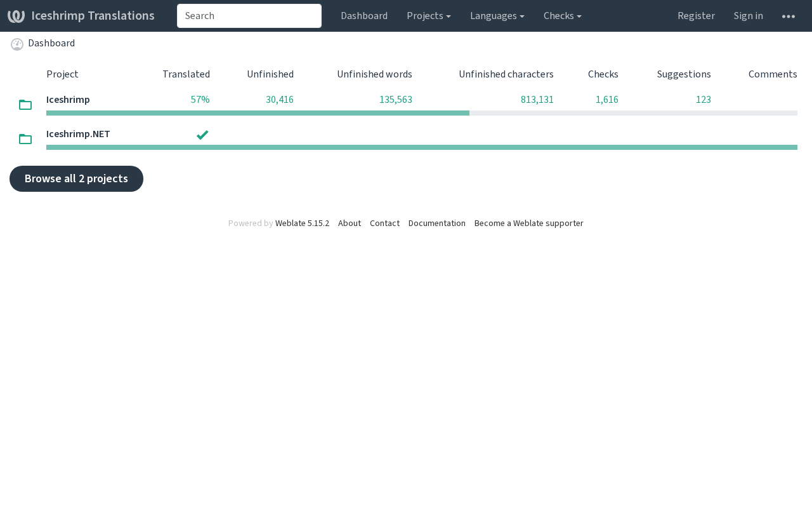Open the Weblate 5.15.2 footer link

pyautogui.click(x=302, y=224)
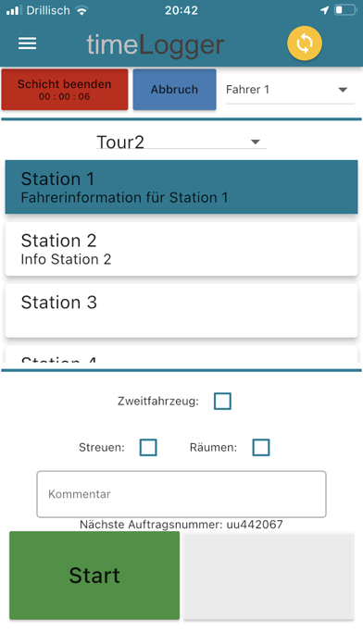Focus the Kommentar text field
Viewport: 363px width, 644px height.
(x=182, y=494)
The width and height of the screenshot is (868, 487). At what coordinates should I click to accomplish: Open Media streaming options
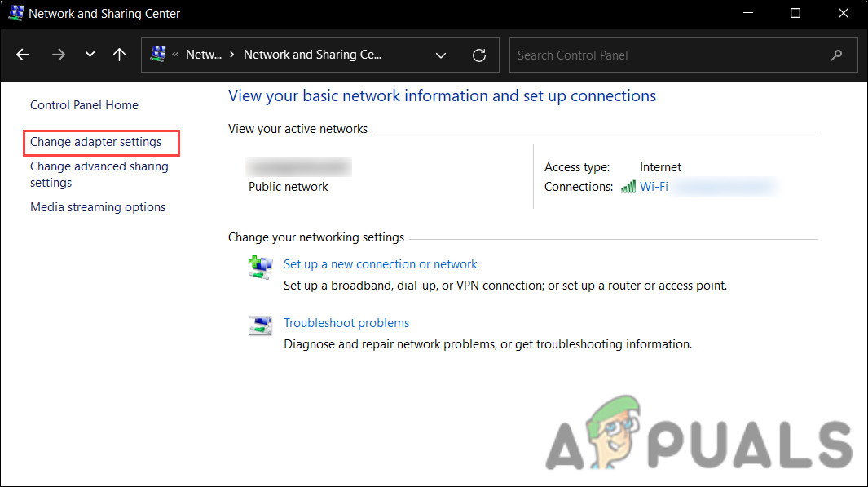point(98,207)
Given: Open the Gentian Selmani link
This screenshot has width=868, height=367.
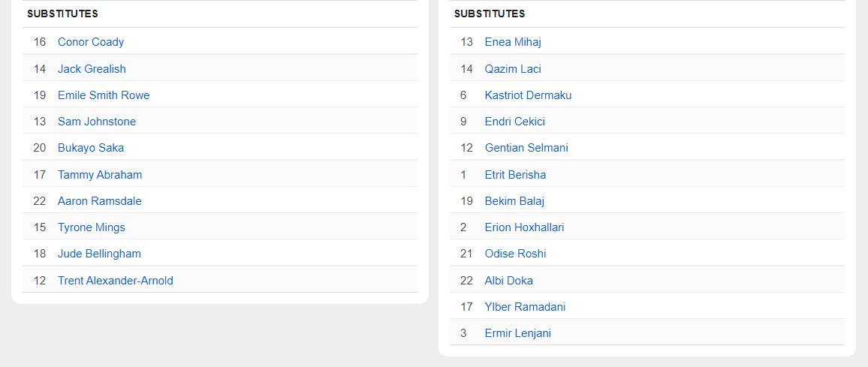Looking at the screenshot, I should 526,148.
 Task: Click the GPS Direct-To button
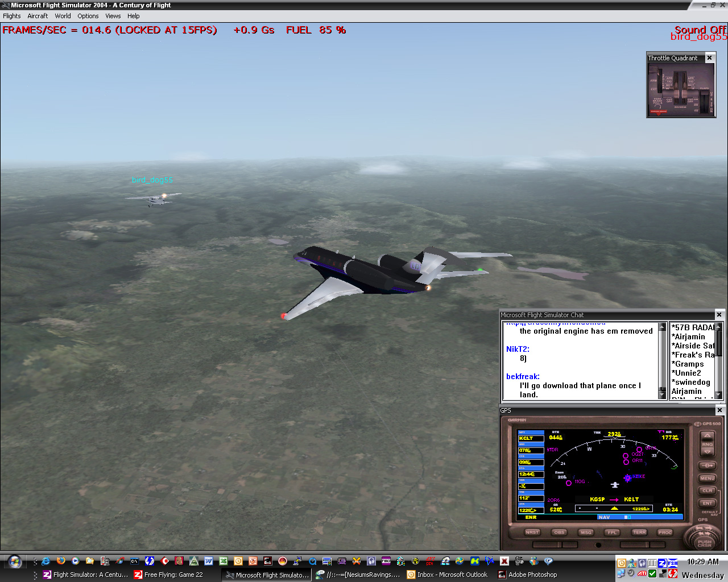[707, 465]
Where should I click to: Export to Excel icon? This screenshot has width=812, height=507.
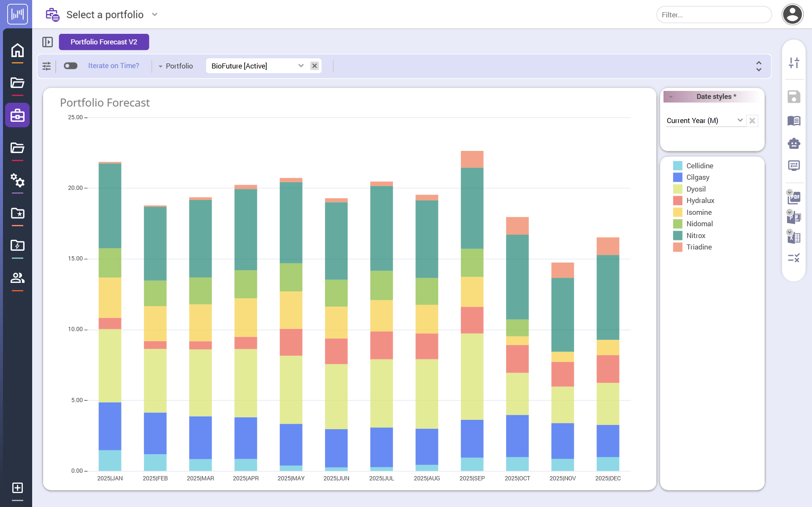(794, 238)
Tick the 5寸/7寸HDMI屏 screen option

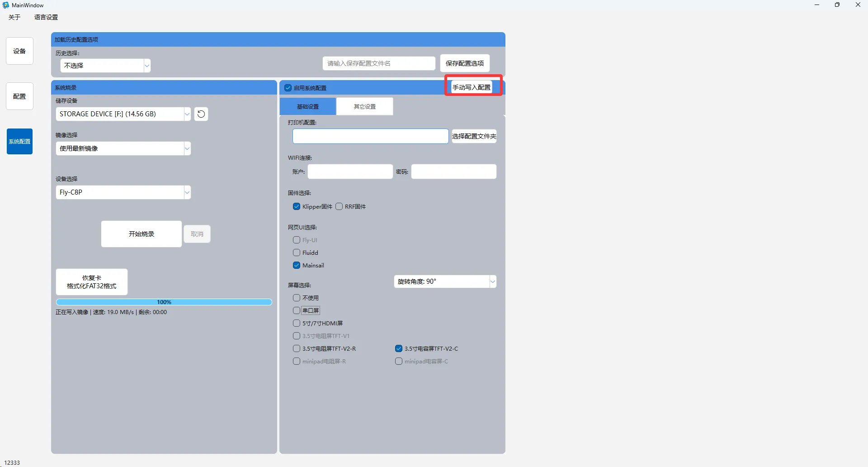(297, 324)
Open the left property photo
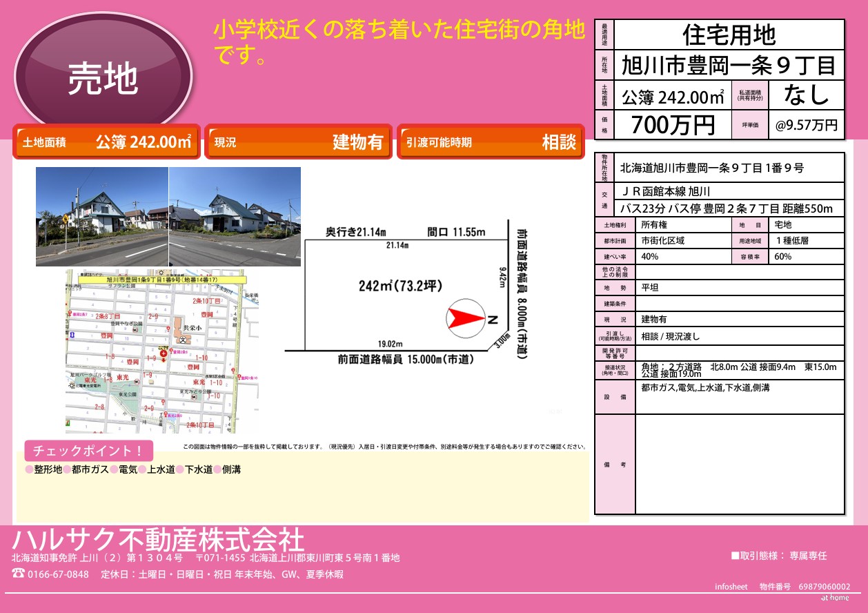Screen dimensions: 868x613 click(102, 216)

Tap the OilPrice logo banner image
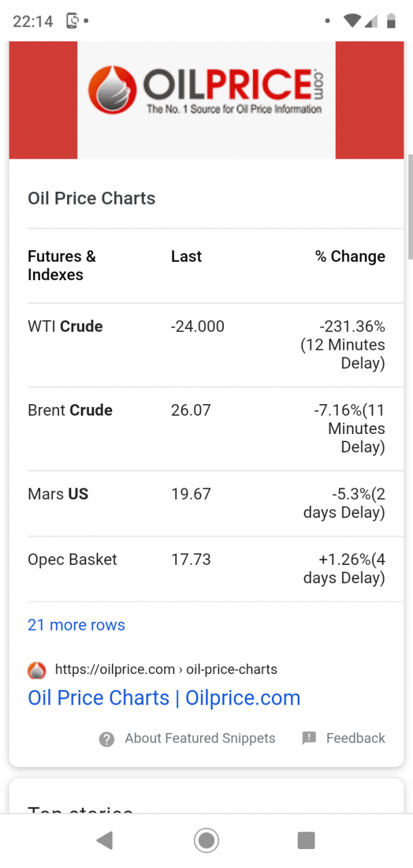[x=206, y=100]
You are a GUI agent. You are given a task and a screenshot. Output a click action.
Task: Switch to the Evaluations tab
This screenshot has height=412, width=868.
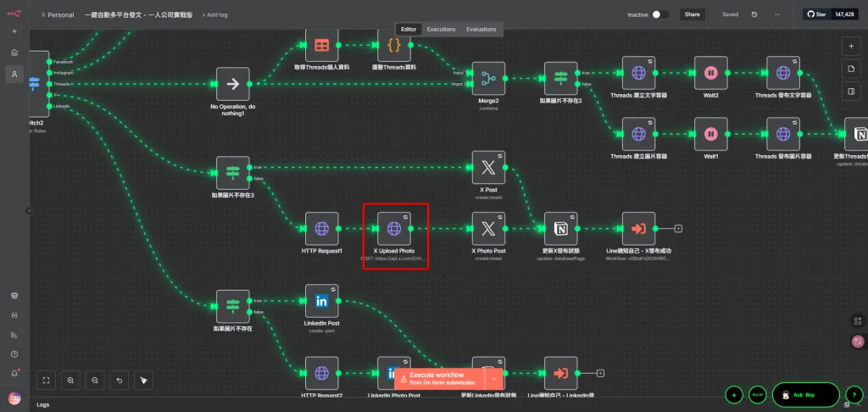481,30
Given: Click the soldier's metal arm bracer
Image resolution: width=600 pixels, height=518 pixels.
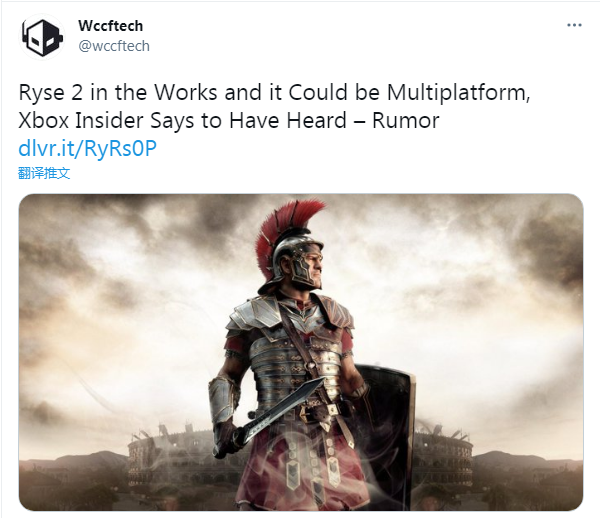Looking at the screenshot, I should pos(223,400).
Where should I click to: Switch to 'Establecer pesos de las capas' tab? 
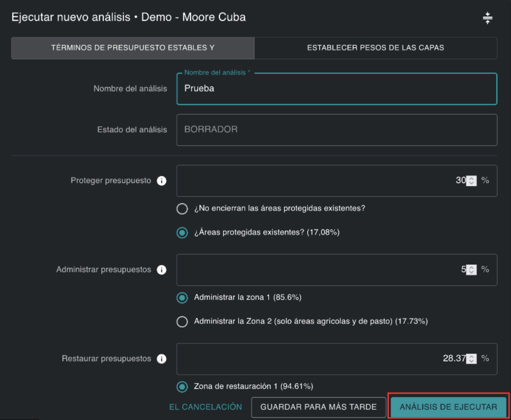375,48
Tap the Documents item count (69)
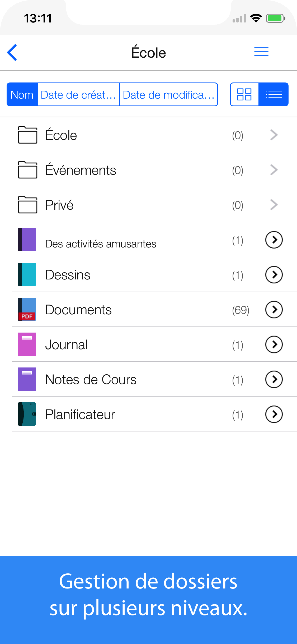This screenshot has height=644, width=297. (241, 310)
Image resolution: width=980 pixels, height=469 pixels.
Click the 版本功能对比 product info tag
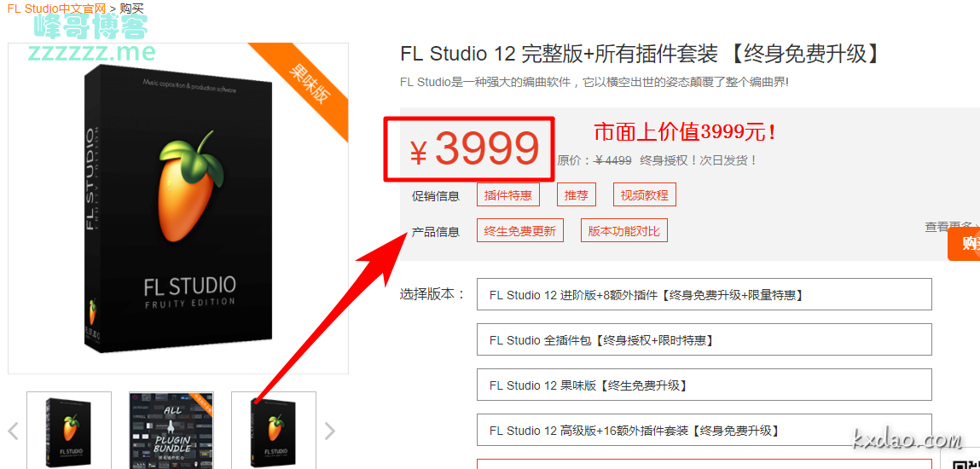[623, 230]
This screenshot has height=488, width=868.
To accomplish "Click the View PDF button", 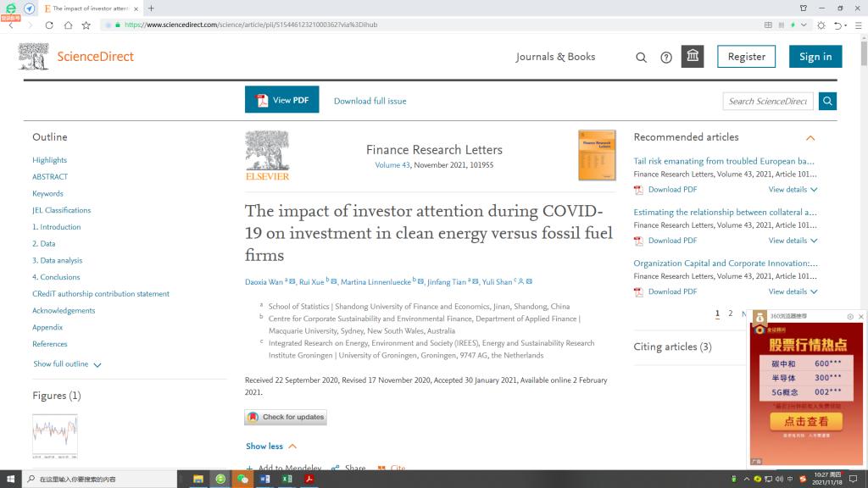I will click(x=281, y=100).
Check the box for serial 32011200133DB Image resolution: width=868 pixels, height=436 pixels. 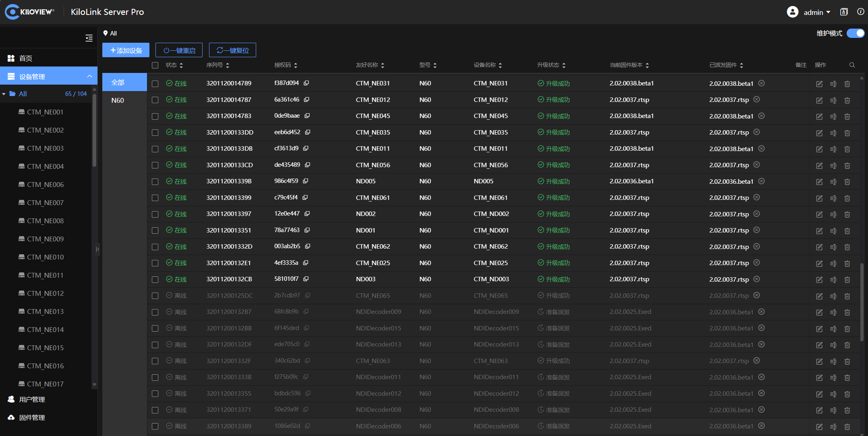click(x=155, y=149)
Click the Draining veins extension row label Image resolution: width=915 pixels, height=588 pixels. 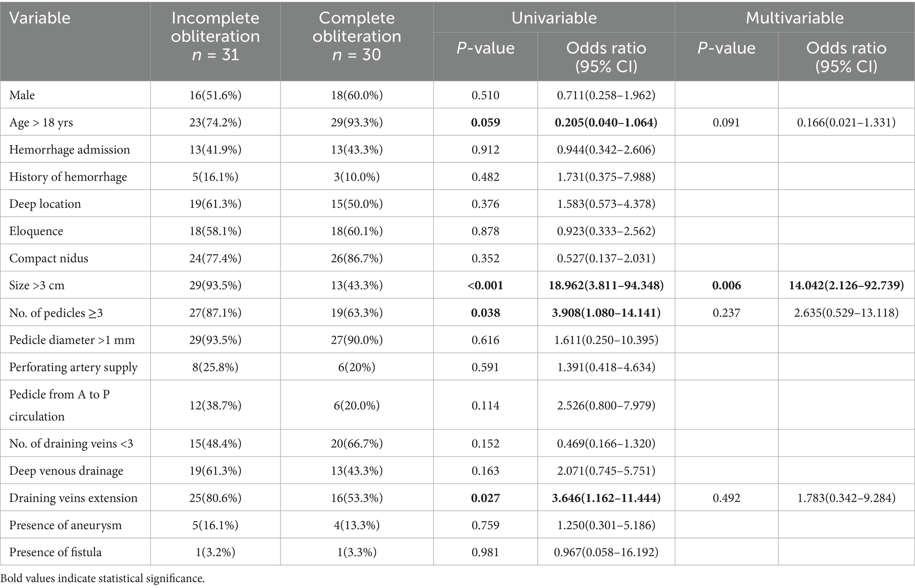coord(73,498)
■ ■ ■
WORK INSTRUCTIONS: Transcribe, from the material above, the stretch starting at the line with "Where should I click to: Export" and ending at the line with "Given: Click the soldier's metal arm bracer", both included, exactly. Do not carry over pictures.

RESPONSE FOR THIS EXERCISE:
Where should I click to: Export to Excel icon? This screenshot has width=812, height=507.
(794, 238)
Tick the 5寸/7寸HDMI屏 screen option

(297, 324)
Open the left property photo
Screen dimensions: 868x613 click(102, 216)

Tap the OilPrice logo banner image
[x=206, y=100]
You are a GUI agent. You are given a task and a screenshot. Output a click action.
Task: Switch to the Evaluations tab
This screenshot has height=412, width=868.
481,30
Given: Click the soldier's metal arm bracer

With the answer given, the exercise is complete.